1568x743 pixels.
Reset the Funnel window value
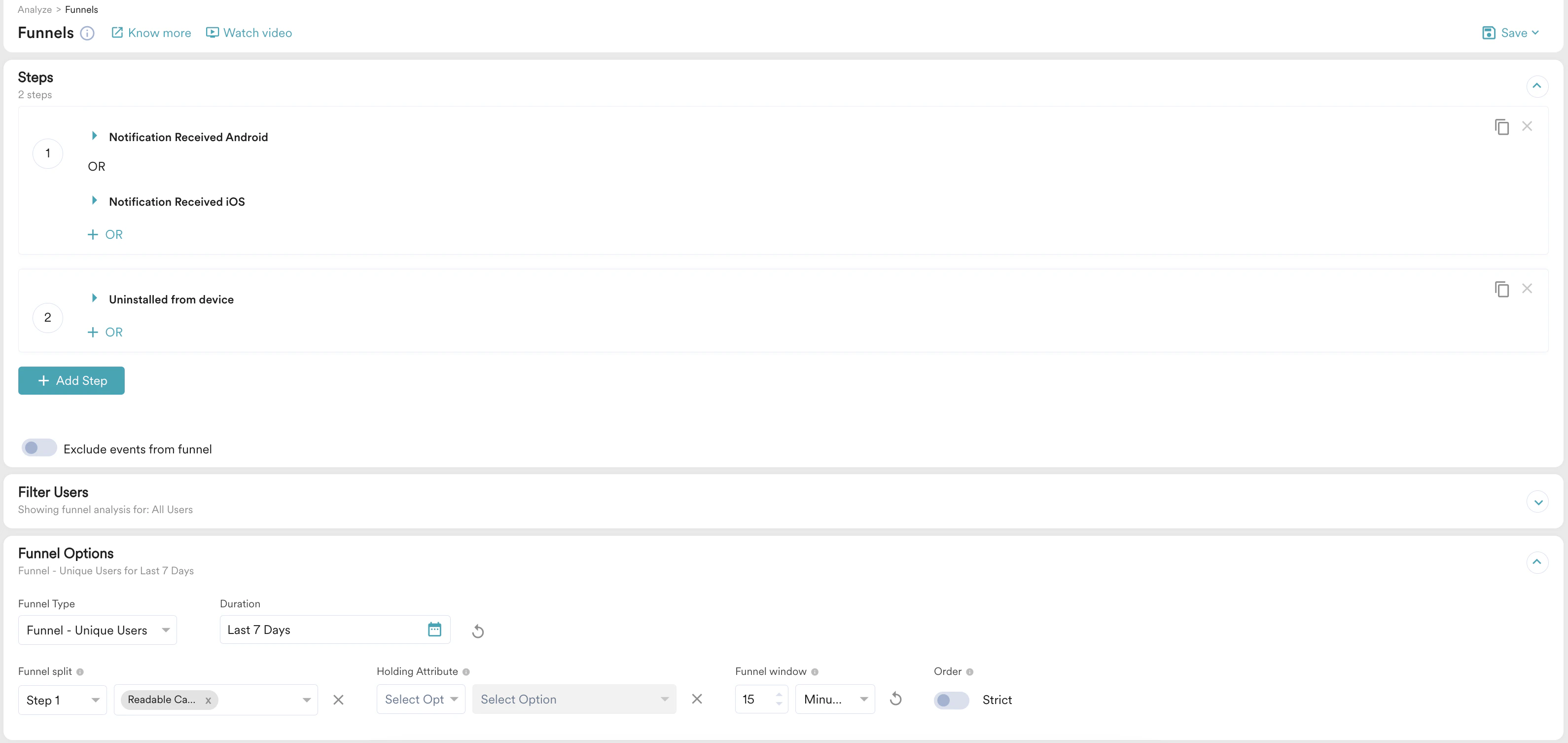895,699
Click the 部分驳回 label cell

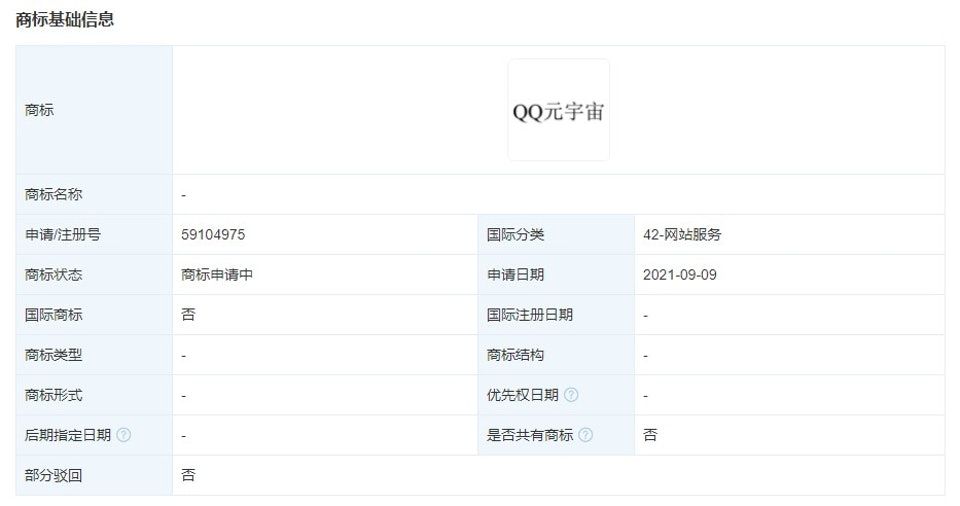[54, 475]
════
**INSTRUCTIONS FOR THE TASK**
Format the lines above as a JSON list of strings, one string per line, skipping blank lines and leaving out the pictures.

**WRITTEN REPLY**
[
  "1568x743 pixels.",
  "Reset the Funnel window value",
  "895,699",
  "Click the 部分驳回 label cell",
  "[54, 475]"
]